→ TO DO
Locate every line in the records below that holds the word "item" and return each one.

→ RECORDS FOR THE EXERCISE
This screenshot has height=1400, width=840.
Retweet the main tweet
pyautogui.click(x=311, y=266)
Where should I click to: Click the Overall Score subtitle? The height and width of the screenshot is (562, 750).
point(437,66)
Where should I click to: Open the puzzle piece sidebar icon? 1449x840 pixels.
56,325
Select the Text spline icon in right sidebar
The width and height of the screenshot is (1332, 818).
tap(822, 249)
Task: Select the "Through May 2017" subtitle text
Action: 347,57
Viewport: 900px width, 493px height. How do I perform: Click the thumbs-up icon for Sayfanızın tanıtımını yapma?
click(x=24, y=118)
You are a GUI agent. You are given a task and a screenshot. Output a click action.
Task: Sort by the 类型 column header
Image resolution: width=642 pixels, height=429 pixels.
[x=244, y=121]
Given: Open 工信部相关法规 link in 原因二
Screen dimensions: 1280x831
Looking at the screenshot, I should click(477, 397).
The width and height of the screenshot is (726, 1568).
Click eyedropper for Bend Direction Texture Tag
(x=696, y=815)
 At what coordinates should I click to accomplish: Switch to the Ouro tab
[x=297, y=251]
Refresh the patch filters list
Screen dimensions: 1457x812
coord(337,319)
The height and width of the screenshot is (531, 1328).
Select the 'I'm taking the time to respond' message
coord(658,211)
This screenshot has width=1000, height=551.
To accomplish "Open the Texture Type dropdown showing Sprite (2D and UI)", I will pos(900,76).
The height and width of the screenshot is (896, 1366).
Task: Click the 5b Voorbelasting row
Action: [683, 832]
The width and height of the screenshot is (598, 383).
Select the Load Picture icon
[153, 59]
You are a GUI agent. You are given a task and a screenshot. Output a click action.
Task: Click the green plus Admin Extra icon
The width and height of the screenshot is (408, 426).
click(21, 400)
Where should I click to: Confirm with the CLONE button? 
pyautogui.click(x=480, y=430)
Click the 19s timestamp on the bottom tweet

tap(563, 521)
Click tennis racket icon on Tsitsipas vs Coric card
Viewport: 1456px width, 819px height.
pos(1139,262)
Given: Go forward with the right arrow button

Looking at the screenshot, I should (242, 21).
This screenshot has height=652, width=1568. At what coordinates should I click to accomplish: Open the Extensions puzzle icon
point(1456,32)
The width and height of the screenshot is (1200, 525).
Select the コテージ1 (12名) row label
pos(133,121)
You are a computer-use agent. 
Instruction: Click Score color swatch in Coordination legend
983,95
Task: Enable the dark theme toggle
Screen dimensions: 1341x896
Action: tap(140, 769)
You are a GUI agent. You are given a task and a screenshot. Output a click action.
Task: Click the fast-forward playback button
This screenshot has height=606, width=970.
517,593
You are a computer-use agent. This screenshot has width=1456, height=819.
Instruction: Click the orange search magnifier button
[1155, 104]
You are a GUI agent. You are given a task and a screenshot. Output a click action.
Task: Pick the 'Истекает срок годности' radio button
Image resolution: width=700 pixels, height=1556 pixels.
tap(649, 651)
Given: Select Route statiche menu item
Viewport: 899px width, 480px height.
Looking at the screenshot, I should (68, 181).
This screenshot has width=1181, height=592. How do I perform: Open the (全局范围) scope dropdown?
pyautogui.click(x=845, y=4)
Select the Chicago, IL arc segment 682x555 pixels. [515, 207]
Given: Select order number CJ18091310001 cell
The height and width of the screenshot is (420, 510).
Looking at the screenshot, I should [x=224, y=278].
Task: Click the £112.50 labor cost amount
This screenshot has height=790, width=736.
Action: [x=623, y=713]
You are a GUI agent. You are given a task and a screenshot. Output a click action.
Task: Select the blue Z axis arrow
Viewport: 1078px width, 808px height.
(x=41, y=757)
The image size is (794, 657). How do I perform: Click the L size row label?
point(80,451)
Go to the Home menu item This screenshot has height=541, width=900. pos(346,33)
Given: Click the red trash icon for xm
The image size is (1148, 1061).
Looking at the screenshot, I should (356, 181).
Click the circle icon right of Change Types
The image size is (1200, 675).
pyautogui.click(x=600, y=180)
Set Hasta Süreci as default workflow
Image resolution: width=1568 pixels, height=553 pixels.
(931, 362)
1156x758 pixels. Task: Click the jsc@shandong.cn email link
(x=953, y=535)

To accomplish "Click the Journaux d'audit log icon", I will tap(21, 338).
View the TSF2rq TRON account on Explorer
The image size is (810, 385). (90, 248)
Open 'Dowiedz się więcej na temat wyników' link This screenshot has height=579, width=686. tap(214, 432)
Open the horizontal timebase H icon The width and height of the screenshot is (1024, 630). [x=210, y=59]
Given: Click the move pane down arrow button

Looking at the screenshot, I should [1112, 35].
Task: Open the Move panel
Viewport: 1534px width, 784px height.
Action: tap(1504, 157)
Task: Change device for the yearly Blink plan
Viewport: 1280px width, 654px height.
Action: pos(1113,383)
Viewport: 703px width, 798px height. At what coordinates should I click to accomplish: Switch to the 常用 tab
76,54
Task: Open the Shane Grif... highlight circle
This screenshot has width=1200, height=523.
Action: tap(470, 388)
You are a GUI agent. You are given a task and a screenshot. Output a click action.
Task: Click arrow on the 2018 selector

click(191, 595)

→ THE ANSWER
Given: Select Route statiche menu item
Go to the Home menu item This screenshot has height=541, width=900. pos(346,33)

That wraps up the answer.